En simplifiant beaucoup, je dirai qu’il m’a parlé en ses termes : Quand j’étais sur la terre, je guérissais les âmes par ma présence, par mes gestes et mes paroles. Je les attirais vers mon Père. Je les pardonnais de leurs péchés. Finalement, après leur avoir donné mon corps et de mon sang en nourriture, je leur ai prouvé mon trop grand amour en mourant pour eux sur la croix. Pour clore le tout, je leur promettais la vie éternelle par ma résurrection le troisième jour.

Après quoi, Jésus enchaînait : bien-sûr, maintenant que je suis au ciel, je suis toujours le unique Sauveur des hommes ; c’est bien moi qui les sanctifie mais désormais, mon action leur demeure totalement invisible… Or, les hommes ont besoin de voir et sentir les choses pour les apprécier ; ils demeurent facilement indifférents à ce qu’ils ne voient pas ! C’est aussi pourquoi, dans le passé, j’ai voulu prendre chair et me suis incarné. Bref, maintenant j’ai besoin de toi, f. Ghislain, pour continuer d’agir visiblement dans ce monde, pour lui faire connaître mon amour, pour assurer le Salut de mes frères humains…
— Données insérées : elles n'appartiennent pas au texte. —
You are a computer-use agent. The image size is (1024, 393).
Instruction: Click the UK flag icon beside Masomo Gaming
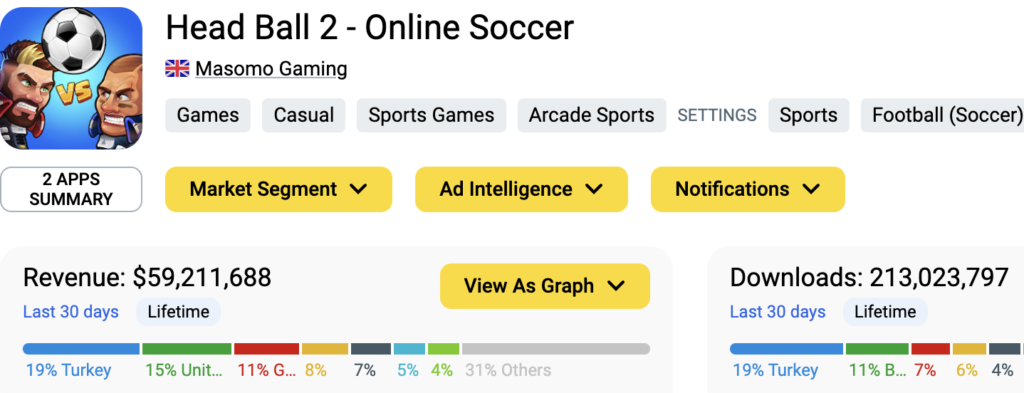[177, 69]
Ici, il me faut être clair : ce n’est pas que le prêtre vienne, de quelque manière que ce soit, remplacer le Christ comme s’il lui succédait, en quelque sorte ! Non pas ! Absolument ! Certes, Jésus a besoin de moi parce qu’il n’est plus corporellement sur la terre et qu’il veut rendre son action perceptible à nos sens. Certes, je lui prête des mains, des pieds, une bouche et même une tête… Mais finalement, c’est lui seul qui sanctifie : C’est lui seul qui donne la grâce, pardonne ou consacre le pain et le vin en son corps et en son sang. Quand, au nom du Christ, je pose les gestes sacrés, c’est toujours lui seul qui régénère les âmes, même s’il emploie l’intermédiaire de mes mains.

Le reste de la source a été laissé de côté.